Rows from a dataset:
— Begin —
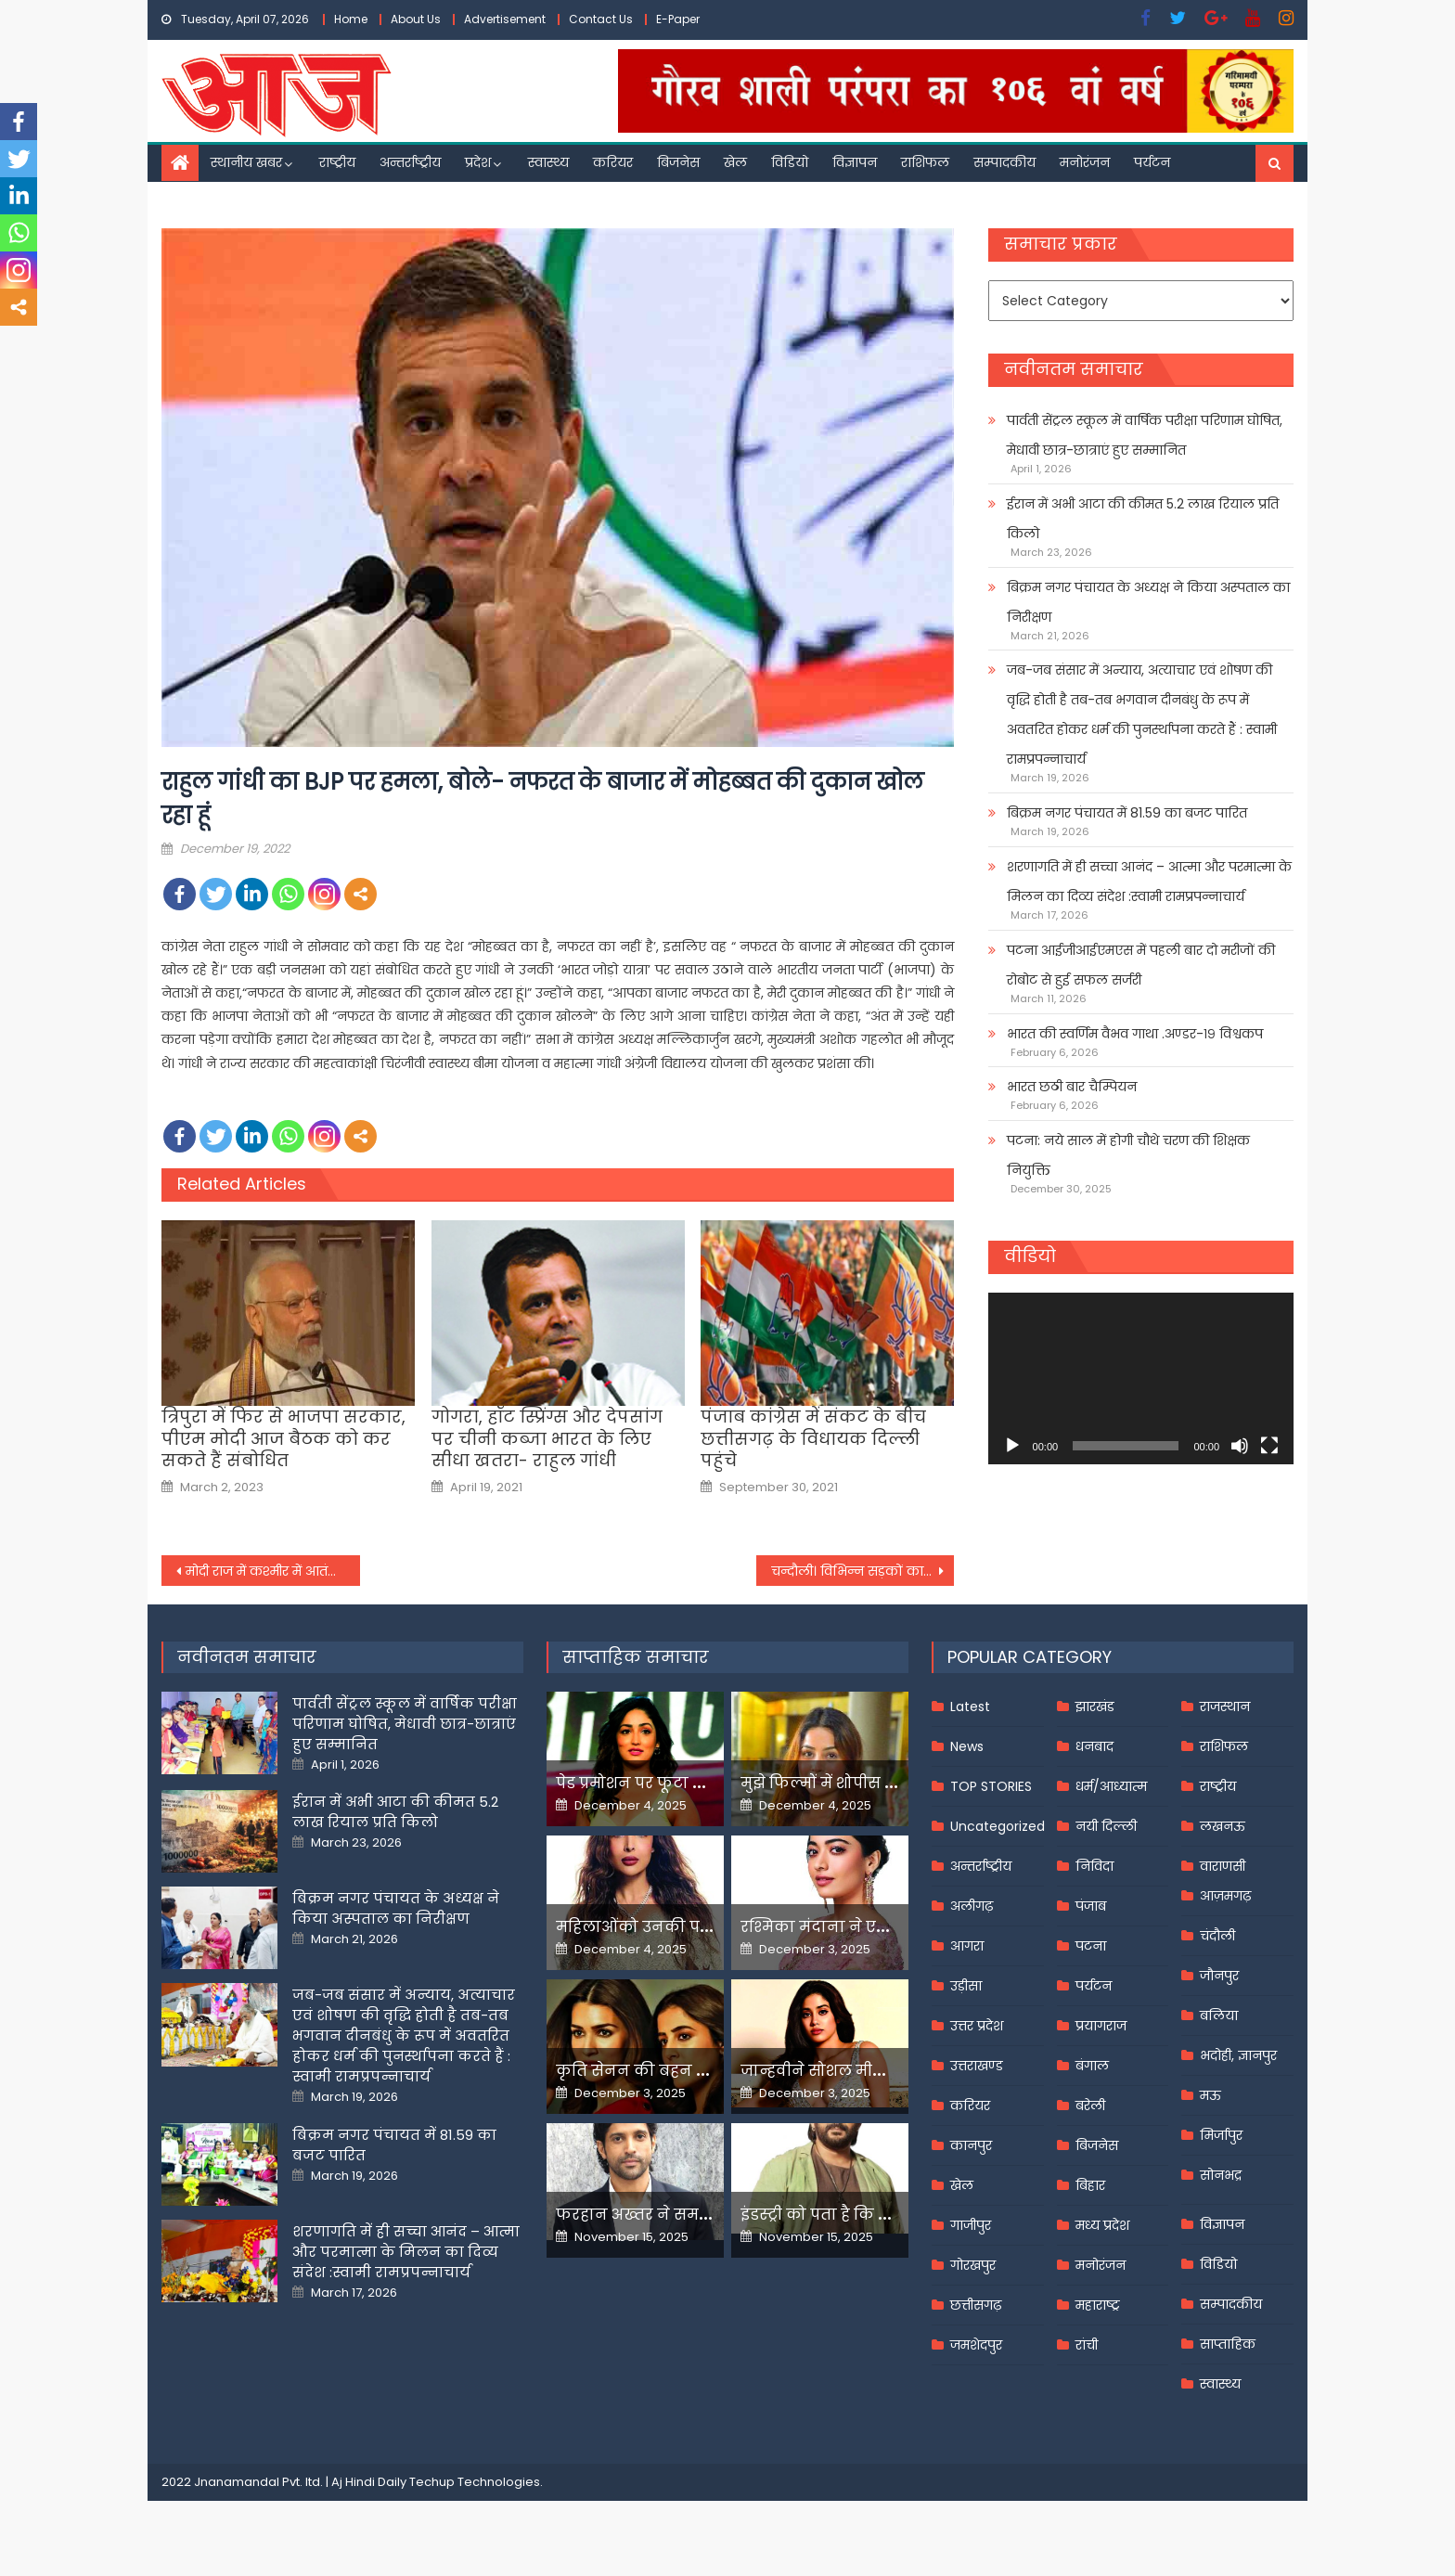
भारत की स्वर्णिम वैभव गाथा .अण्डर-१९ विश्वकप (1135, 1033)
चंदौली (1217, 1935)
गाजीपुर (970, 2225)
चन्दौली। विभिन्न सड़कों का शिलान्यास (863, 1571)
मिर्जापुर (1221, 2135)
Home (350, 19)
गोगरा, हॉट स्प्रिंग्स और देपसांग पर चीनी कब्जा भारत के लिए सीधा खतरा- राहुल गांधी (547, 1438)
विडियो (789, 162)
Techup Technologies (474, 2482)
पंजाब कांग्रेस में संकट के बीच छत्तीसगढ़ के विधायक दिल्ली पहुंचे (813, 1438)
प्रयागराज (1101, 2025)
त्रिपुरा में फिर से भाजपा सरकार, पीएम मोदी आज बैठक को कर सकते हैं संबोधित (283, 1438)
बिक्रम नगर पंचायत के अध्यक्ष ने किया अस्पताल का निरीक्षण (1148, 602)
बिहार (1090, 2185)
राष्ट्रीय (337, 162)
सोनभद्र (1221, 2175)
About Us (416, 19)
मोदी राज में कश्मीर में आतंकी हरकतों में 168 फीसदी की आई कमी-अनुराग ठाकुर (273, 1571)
— End —
__WHAT IS NEEDED__.
Please reproduce every line of the data above word for word, leaving out the picture.

__RESULT FOR THIS TASK__.
भारत की स्वर्णिम वैभव गाथा .अण्डर-१९ विश्वकप (1135, 1033)
चंदौली (1217, 1935)
गाजीपुर (970, 2225)
चन्दौली। विभिन्न सड़कों का शिलान्यास (863, 1571)
मिर्जापुर (1221, 2135)
Home (350, 19)
गोगरा, हॉट स्प्रिंग्स और देपसांग पर चीनी कब्जा भारत के लिए सीधा खतरा- राहुल गांधी (547, 1438)
विडियो (789, 162)
Techup Technologies (474, 2482)
पंजाब कांग्रेस में संकट के बीच छत्तीसगढ़ के विधायक दिल्ली पहुंचे (813, 1438)
प्रयागराज (1101, 2025)
त्रिपुरा में फिर से भाजपा सरकार, पीएम मोदी आज बैठक को कर सकते हैं संबोधित (283, 1438)
बिक्रम नगर पंचायत के अध्यक्ष ने किया अस्पताल का निरीक्षण (1148, 602)
बिहार (1090, 2185)
राष्ट्रीय (337, 162)
सोनभद्र (1221, 2175)
About Us (416, 19)
मोदी राज में कश्मीर में आतंकी हरकतों में 168 फीसदी की आई कमी-अनुराग ठाकुर (273, 1571)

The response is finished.